De acuerdo con especialistas, la antigüedad no es todo al renovar una flota, es una referencia. Sin embargo debe considerarse que los vehículos pesados que circulan en México tienen cerca de 19 años de antigüedad, refiere la ANPACT.
El costo de mantenimiento, el consumo, los periodos fuera de operación y los viajes no realizados permiten conocer la productividad real de cada unidad. Para Julio César Romero, director comercial de ELAM-FAW Trucks, la antigüedad no es todo al renovar una flota.
Un vehículo puede tener varios años y conservar un desempeño adecuado porque ha recibido el mantenimiento correcto; otro puede seguir circulando y haber dejado de ser rentable. Para saberlo hay que revisar su comportamiento operativo y comparar periodos similares”.
Y ya que la antigüedad no es todo al renovar una flota, las empresas necesitan contrastar cuánto costará conservar el vehículo pesado durante los siguientes años. Y cuánto implicará sustituirlo. La comparación debe incorporar también disponibilidad, vida útil y valor residual.
Asimismo, revisar el consumo por kilómetro, junto con la carga, la ruta y la frecuencia de las reparaciones.

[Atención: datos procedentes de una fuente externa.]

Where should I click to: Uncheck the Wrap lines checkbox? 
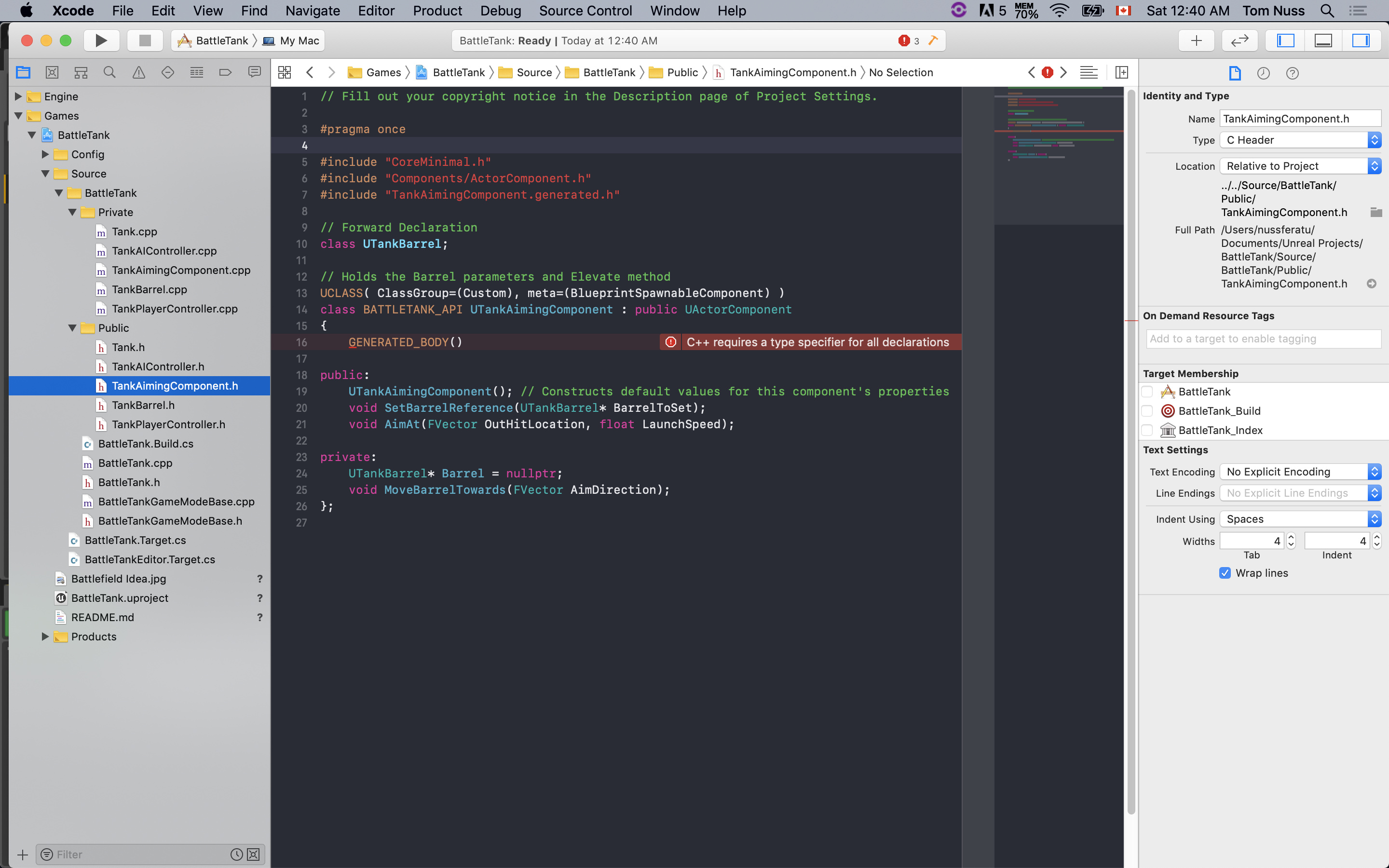(1225, 573)

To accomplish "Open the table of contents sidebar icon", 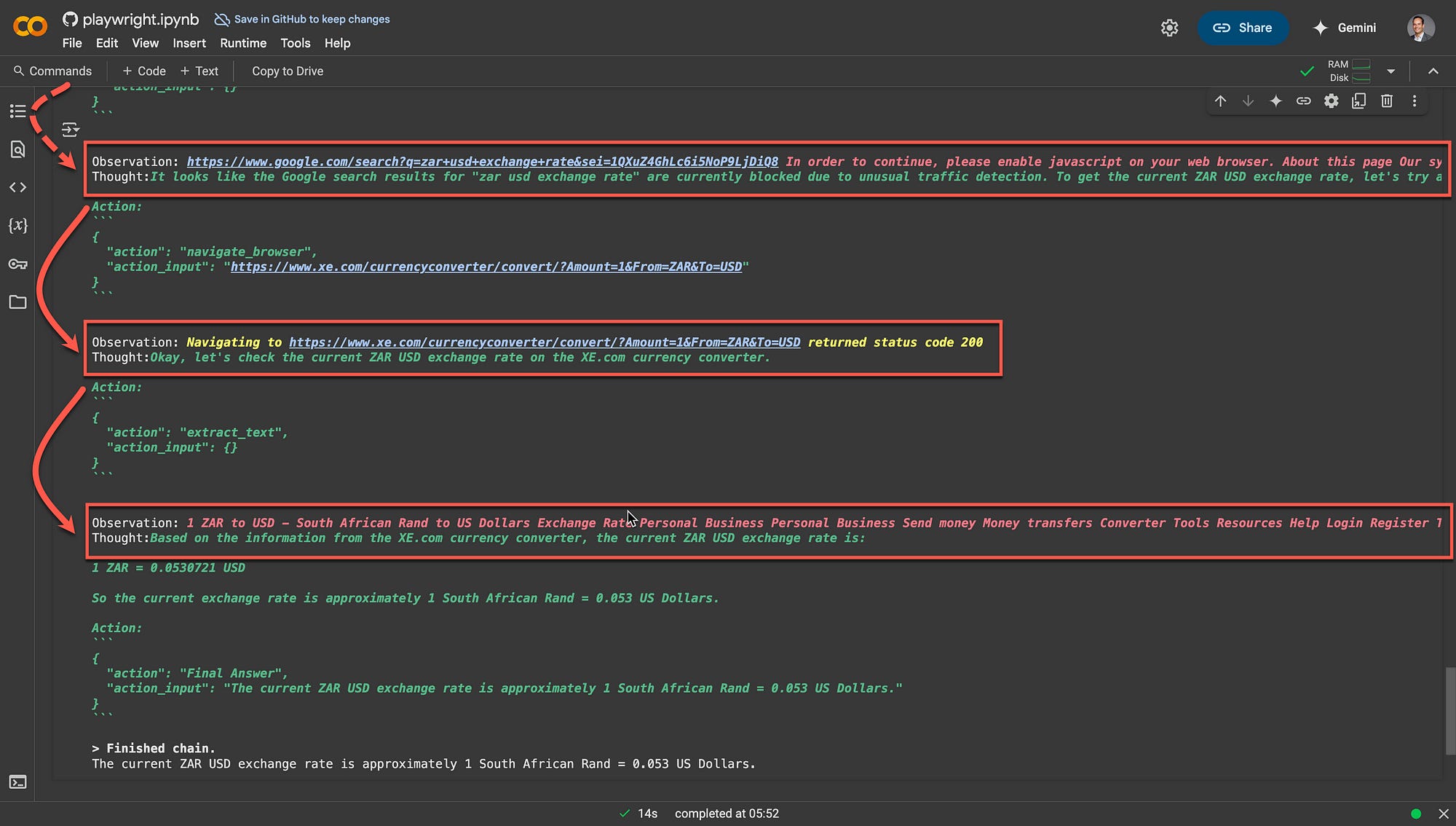I will tap(17, 111).
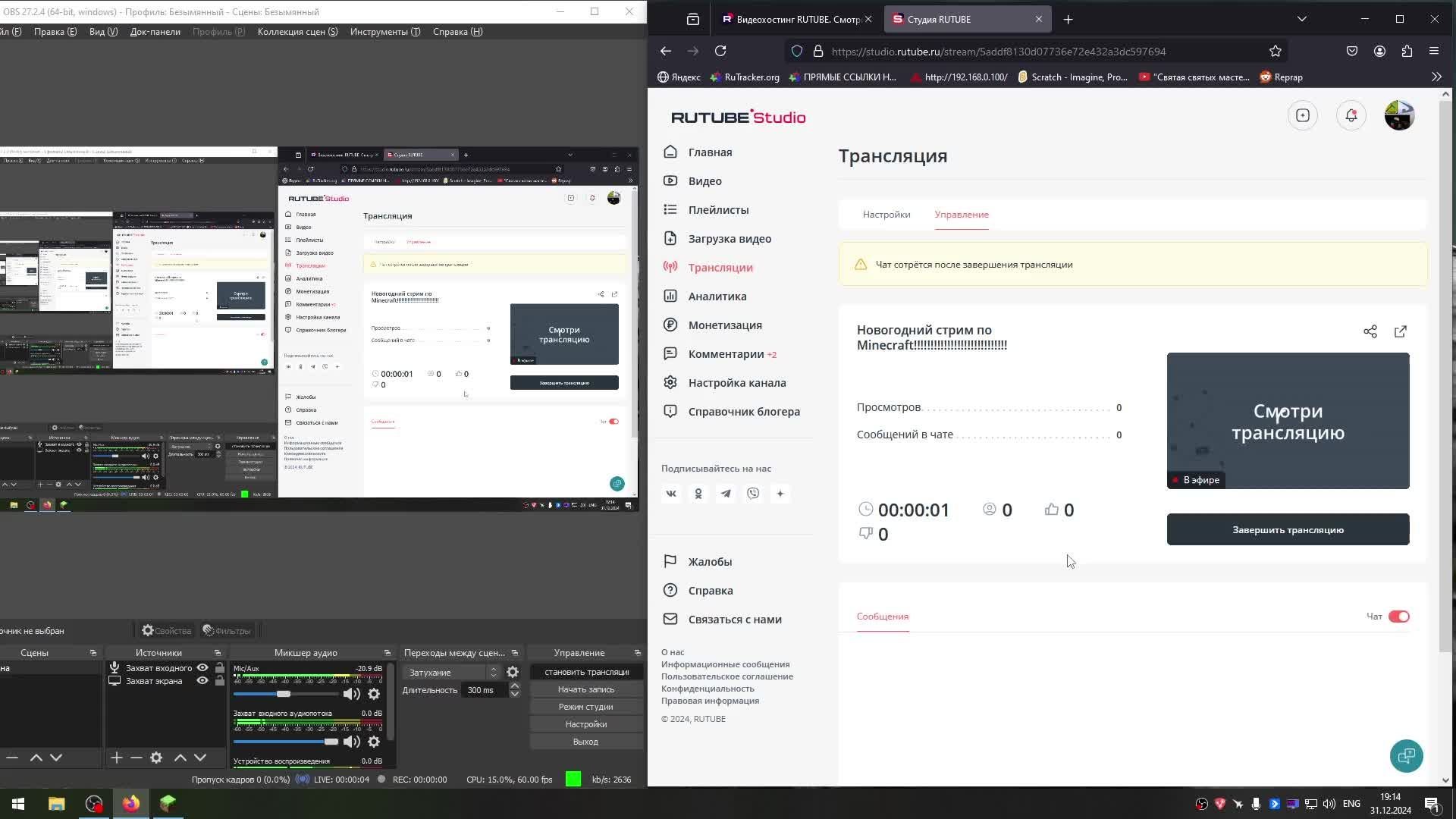Select Аналитика in the sidebar
This screenshot has width=1456, height=819.
(x=716, y=296)
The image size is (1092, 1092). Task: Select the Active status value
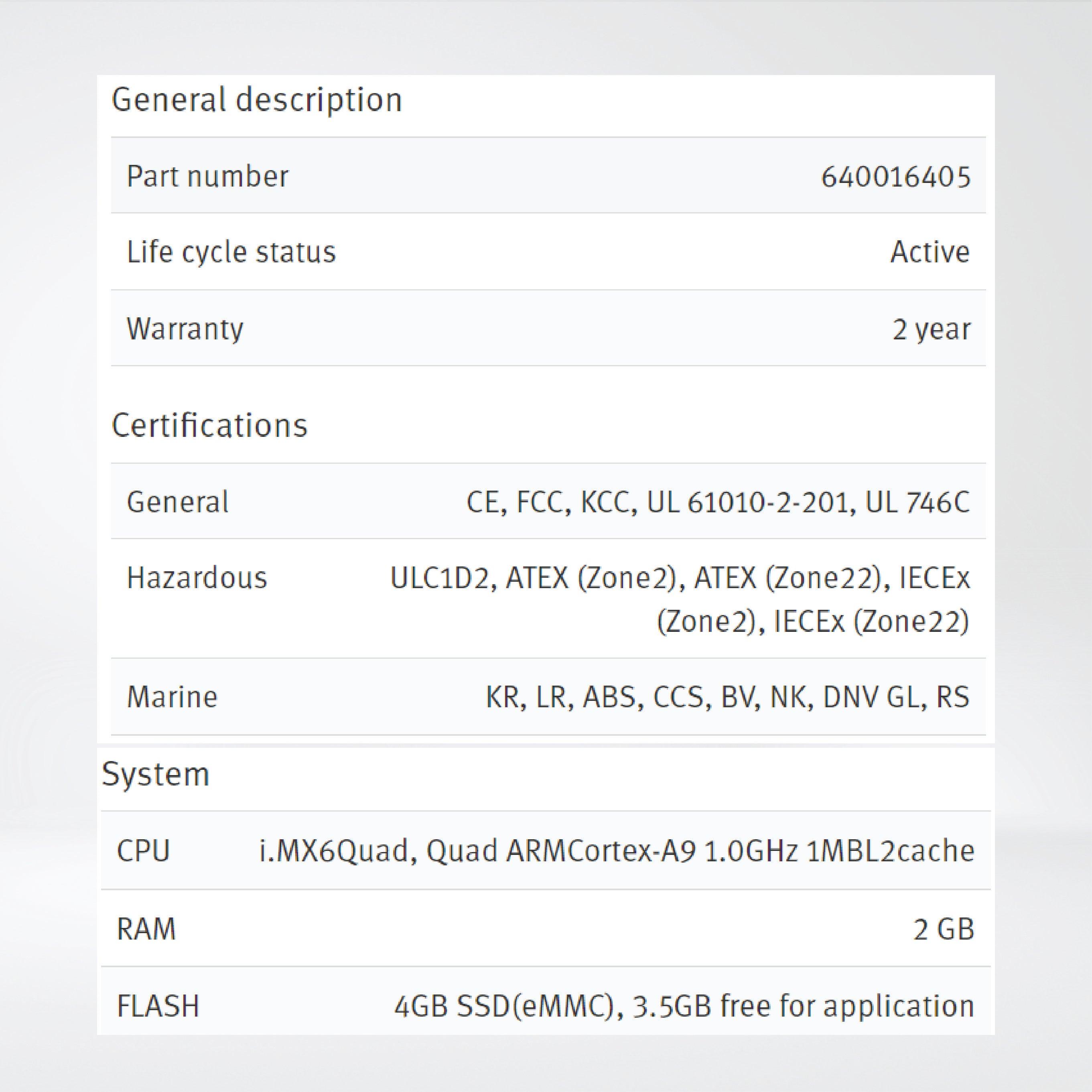coord(930,252)
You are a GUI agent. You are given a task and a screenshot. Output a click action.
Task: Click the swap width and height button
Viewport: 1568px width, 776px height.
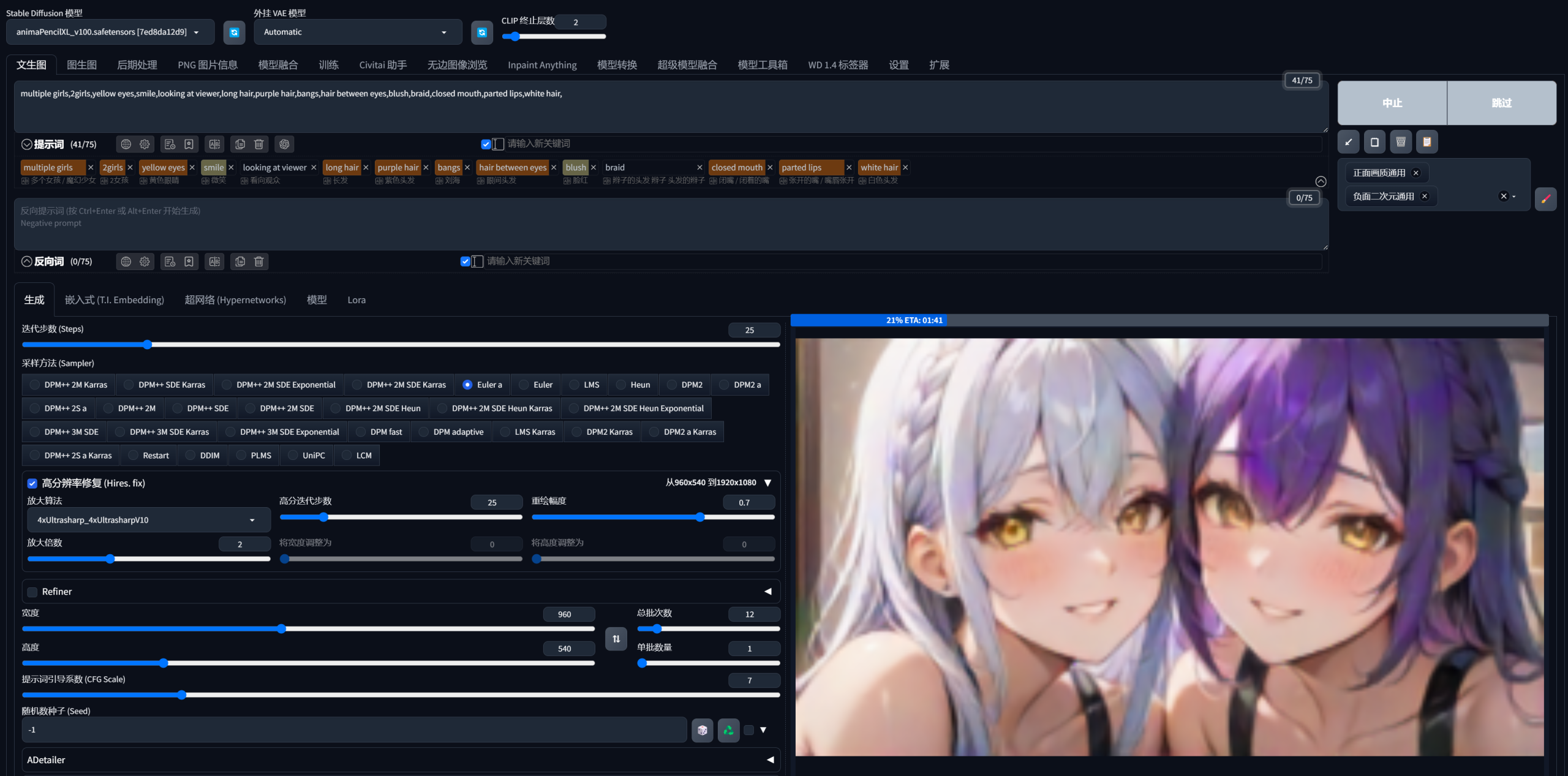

El mantenimiento preventivo sigue siendo una de las herramientas más importantes para prolongar la vida útil y conservar la disponibilidad de un vehículo.
Sin embargo, el punto crítico aparece cuando aumentan las reparaciones correctivas, se repiten las fallas y las interrupciones comienzan a afectar la programación de los viajes.
Renovar flota pero el vehículo pesado está detenido
Una evaluación completa debe incorporar los ingresos que la unidad dejó de generar mientras estuvo detenida. Así como los viajes que tuvieron que reasignarse, la contratación de capacidad adicional y las posibles afectaciones en las entregas.
A veces una reparación parece menos costosa que asumir el financiamiento de una flota nueva. Pero si la unidad deja de realizar viajes, obliga a mover otras o afecta una entrega, por lo que el costo real es mayor al importe de la reparación.
Esto no significa que todas las unidades antiguas deban sustituirse ni que la compra sea conveniente para cualquier operación. La decisión depende del kilometraje anual, el tipo de carga, las rutas, el consumo, la disponibilidad requerida y las condiciones financieras de cada empresa.
Los vehículos pesados de nueva generación pueden integrar sistemas de diagnóstico, telemetría y asistencia. Ello para conocer con mayor precisión el consumo, los hábitos de conducción, el desempeño y las necesidades de mantenimiento.
Si la empresa utiliza esta información para corregir hábitos de conducción, programar mantenimientos y atender alertas, puede disminuir riesgos y tomar mejores decisiones”, pues la antigüedad no es todo al renovar una flota, afirmó el directivo de ELAM-FAW Trucks.
Lo anterior, considerando que entre enero y junio se comercializaron 16,072 unidades, 21.8% menos que el primer semestre del 2025, según datos sobre Vehículos Pesados del INEGI.
Finalmente, la disponibilidad de los vehículos pesados influye en la continuidad de las cadenas de suministro y en la llegada de insumos a las plantas. Además, en el cumplimiento de las entregas y la capacidad de fabricantes y distribuidores para responder a sus mercados.